The move aims to stop councils from introducing restrictions on the companies and countries they use – with a particular focus on boycotts of goods from Israel.
Under the plan local authorities would be required by law to treat suppliers fairly and in line with the British government’s policies.
Announcing the plans today, Mr Javid said: “We need to challenge and prevent divisive town hall boycotts which undermine good community relations.
“No council should be boycotting any company or country unnecessarily – instead their main focus should be delivering the value for money taxpayers rightly expect.
“We will clampdown on these inappropriate and needless boycotts once and for all.”
The World Trade Organisation already requires all member countries to treat suppliers equally and without prejudice.
Sir Eric Pickles, Conservative Friends of Israel chairman, said: “Attempts to boycott Israel are bad for Israelis, Palestinians, and the British economy, and are deeply damaging to community relations.
“These new regulations are to be warmly welcomed. The measures will further prevent politically-motivated council boycotts, which run counter to government foreign policy”.
A spokesperson for the Board of Deputies said: “We warmly welcome the government’s measures to prevent town hall boycotts against Israel.
"These boycotts are divisive and undermine good community relations. The new steps will ensure that all suppliers of goods and services receive equal treatment and do not need to fear prejudice.”
Jewish Human Rights Watch, which has led campaigns against councils which had implemented boycotts of Israeli goods, said: "For too long BDS Jew-hate has been allowed to fester in the UK.
"It has spread from certain councils to universities, which is unacceptable. Today we are congratulating the UK government for announcing this new law to stop Jew-hate.
"Frankly, it just doesn’t wash anymore that with dozens of disputed conflicts around the world it is only the Jewish state that is once again singled out for another boycott.
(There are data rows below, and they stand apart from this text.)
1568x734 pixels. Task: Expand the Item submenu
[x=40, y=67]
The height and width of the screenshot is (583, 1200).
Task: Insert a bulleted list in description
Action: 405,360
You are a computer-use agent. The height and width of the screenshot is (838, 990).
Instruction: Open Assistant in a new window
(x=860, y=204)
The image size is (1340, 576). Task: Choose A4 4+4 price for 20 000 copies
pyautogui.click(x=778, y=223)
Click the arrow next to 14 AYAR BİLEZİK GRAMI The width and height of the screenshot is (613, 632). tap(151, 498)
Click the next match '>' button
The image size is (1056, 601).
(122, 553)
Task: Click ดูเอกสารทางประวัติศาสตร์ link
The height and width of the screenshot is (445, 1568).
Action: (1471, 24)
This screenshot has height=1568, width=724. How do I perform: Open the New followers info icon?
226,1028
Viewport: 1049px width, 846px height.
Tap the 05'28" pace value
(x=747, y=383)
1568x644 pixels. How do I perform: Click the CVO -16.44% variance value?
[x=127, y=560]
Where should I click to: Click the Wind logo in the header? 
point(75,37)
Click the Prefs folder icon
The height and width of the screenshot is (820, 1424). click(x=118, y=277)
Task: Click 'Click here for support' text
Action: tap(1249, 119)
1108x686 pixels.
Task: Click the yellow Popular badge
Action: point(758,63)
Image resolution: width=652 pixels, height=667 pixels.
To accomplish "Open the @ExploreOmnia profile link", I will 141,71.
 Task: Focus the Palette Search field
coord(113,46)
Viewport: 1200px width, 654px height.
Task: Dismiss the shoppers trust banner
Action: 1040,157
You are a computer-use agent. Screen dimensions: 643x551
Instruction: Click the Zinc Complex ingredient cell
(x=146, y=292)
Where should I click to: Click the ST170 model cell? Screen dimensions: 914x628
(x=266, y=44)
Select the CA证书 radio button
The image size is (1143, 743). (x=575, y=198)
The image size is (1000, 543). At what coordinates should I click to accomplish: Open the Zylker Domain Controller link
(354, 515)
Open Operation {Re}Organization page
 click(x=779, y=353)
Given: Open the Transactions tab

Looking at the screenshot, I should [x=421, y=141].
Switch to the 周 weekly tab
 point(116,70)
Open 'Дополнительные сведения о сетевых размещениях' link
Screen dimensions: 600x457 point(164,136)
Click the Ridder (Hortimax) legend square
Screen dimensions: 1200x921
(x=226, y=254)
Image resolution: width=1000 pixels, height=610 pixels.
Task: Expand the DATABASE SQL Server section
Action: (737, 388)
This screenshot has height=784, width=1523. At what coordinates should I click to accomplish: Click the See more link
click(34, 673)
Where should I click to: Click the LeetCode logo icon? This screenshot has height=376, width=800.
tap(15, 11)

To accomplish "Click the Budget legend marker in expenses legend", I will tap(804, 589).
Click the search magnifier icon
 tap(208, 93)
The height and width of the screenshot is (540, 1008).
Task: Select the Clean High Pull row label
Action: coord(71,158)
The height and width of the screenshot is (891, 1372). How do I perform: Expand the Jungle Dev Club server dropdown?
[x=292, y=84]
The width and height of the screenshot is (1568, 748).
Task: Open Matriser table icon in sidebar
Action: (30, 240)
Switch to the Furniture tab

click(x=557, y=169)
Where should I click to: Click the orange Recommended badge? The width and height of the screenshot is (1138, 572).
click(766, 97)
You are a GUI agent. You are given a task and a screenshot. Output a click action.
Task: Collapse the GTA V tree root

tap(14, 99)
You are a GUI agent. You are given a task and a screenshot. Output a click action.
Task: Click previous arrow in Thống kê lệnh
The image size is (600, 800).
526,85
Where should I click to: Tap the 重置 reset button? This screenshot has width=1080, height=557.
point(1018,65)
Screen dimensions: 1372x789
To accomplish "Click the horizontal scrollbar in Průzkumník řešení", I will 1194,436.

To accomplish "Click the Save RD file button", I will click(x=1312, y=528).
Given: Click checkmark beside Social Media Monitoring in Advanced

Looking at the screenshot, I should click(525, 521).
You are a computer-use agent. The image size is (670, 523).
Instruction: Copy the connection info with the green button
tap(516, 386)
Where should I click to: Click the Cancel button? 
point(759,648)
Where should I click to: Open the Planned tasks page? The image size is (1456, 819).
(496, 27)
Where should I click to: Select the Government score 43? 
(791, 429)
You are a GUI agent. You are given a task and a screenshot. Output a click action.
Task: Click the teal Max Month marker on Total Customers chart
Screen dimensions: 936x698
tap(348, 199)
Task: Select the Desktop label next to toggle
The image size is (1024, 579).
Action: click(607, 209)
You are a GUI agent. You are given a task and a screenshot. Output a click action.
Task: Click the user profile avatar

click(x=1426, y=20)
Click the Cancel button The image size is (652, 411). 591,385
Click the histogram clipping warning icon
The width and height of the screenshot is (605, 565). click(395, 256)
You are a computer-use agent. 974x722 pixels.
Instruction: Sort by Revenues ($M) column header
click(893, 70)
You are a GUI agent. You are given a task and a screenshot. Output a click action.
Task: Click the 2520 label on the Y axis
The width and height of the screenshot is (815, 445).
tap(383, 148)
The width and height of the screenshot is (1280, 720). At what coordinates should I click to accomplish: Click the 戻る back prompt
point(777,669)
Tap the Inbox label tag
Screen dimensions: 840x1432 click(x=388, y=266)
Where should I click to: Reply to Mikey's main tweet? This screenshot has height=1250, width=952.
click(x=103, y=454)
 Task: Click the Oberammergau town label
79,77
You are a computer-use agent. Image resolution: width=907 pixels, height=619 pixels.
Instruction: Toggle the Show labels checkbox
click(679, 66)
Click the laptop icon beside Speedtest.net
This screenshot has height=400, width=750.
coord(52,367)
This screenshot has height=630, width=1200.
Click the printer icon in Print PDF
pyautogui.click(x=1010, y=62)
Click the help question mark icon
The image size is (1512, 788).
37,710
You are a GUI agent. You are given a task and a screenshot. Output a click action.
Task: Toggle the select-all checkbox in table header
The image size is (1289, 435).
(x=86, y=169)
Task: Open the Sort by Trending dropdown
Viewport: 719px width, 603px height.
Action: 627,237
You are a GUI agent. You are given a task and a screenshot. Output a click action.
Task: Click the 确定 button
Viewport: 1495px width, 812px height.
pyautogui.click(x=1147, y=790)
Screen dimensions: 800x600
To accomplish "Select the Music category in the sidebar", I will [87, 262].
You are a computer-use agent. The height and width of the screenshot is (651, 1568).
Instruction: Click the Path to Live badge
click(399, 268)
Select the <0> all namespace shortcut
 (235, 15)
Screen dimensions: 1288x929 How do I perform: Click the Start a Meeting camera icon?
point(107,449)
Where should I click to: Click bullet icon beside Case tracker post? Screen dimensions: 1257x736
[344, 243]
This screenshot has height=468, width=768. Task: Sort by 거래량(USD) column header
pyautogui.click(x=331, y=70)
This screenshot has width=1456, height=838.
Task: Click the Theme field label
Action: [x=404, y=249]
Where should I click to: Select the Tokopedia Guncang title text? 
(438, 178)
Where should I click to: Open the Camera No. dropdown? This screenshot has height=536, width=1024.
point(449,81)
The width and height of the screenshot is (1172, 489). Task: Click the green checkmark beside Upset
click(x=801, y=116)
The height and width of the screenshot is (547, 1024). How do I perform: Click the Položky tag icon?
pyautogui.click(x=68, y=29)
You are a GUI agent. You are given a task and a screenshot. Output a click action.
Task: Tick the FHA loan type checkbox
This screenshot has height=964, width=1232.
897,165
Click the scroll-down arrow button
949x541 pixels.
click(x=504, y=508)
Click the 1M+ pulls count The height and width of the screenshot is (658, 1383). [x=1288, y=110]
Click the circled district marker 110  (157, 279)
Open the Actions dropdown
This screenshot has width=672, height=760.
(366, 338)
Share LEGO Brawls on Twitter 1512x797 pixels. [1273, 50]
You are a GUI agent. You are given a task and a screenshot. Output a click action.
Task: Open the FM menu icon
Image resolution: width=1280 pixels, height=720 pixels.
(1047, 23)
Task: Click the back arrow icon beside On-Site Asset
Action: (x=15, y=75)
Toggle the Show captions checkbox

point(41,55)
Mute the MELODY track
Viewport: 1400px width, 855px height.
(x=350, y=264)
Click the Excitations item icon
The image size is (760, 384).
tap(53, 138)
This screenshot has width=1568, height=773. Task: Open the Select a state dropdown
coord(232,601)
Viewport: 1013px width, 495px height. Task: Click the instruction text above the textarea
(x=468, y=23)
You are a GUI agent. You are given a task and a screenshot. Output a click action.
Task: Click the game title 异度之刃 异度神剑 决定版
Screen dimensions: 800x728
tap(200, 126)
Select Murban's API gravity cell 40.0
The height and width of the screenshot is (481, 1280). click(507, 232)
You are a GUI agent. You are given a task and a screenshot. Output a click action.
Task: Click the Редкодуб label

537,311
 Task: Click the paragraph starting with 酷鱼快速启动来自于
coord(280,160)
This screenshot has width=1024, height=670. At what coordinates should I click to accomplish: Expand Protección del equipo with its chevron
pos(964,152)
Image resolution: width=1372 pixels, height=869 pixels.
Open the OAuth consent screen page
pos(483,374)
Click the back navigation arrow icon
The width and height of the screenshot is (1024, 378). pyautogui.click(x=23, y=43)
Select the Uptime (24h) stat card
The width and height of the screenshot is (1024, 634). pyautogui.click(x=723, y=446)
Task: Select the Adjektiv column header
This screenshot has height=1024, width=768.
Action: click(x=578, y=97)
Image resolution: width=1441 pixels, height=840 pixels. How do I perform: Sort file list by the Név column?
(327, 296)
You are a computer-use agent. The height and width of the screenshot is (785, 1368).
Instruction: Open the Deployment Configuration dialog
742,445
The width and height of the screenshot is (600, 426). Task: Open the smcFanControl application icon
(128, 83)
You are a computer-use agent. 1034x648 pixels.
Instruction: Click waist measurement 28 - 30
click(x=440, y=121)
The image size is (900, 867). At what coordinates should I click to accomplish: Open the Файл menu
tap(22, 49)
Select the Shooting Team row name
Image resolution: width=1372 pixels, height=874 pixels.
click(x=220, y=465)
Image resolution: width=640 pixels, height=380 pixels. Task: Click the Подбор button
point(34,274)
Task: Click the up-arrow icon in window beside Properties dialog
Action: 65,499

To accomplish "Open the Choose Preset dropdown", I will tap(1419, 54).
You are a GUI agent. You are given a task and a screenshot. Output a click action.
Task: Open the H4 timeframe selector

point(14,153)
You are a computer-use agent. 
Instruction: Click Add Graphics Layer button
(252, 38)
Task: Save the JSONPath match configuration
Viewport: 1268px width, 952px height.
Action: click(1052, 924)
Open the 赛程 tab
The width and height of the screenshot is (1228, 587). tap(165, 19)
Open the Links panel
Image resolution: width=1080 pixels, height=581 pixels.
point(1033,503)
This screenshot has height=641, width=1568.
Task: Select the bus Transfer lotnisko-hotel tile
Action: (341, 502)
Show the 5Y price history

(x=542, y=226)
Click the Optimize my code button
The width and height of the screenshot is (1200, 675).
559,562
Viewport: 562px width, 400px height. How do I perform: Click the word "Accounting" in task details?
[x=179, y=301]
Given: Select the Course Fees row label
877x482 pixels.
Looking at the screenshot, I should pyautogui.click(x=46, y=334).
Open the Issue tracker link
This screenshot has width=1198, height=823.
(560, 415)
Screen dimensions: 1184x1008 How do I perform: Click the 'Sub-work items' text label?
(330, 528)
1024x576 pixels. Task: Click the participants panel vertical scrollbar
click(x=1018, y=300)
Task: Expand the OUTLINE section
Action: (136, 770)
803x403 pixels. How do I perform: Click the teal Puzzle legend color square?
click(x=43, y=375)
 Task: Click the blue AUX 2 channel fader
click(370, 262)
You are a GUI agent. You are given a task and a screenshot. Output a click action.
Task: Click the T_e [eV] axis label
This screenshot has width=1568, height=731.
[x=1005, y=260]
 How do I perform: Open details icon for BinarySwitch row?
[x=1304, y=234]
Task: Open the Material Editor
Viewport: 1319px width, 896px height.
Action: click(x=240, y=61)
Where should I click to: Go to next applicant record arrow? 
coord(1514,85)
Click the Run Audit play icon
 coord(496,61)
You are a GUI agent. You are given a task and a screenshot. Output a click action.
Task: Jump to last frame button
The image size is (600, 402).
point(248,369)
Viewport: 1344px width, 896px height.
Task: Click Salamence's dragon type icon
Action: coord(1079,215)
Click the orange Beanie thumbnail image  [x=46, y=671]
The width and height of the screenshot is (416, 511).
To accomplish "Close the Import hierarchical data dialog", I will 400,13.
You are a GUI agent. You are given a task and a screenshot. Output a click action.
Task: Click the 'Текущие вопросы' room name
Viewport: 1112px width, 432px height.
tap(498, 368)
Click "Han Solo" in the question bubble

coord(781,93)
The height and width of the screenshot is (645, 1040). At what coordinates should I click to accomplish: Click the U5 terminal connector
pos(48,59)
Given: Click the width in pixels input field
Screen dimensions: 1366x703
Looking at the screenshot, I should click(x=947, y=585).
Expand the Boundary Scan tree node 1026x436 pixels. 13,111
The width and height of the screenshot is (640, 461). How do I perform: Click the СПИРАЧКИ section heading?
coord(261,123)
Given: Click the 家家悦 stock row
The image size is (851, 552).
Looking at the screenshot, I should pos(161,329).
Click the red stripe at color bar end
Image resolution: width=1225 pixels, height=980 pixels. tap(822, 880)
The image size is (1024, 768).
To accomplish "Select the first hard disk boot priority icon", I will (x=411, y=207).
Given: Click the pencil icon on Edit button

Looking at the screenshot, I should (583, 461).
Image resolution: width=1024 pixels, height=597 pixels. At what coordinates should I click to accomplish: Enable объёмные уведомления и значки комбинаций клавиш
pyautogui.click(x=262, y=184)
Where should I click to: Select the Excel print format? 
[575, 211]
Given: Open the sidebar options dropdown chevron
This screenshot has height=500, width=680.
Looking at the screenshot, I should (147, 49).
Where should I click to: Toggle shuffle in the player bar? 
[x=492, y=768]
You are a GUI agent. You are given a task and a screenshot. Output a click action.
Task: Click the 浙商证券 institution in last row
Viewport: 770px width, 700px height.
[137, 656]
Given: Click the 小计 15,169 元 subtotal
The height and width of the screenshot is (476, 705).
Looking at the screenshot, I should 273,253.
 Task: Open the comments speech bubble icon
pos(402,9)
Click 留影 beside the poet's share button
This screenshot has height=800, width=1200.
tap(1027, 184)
History should have taught us this lesson."
JHRW said it had launched an effort at the Court of Appeal against a boycott organised by Leicester City Council.
Rules were introduced last year which prevented councils from using local government pension policies to introduce boycotts.
Cabinet Office guidance was also introduced in February 2016 on the procurement of goods and services by public bodies.
Today’s announcement applies to councils, and would make following the British government’s foreign policies a legal requirement when buying goods and services – effectively outlawing locally-imposed boycotts.
The new legislation would make it easier for the government to legally challenge organisations which boycott Israel.
Ministers were concerned in 2016 about the actions of some Labour-led authorities which were threatening to “poison community relations and harm Britain’s economic and international interests”.
A spokesman for Labour leader Jeremy Corbyn had attacked the plan, calling it "an attack on local democracy".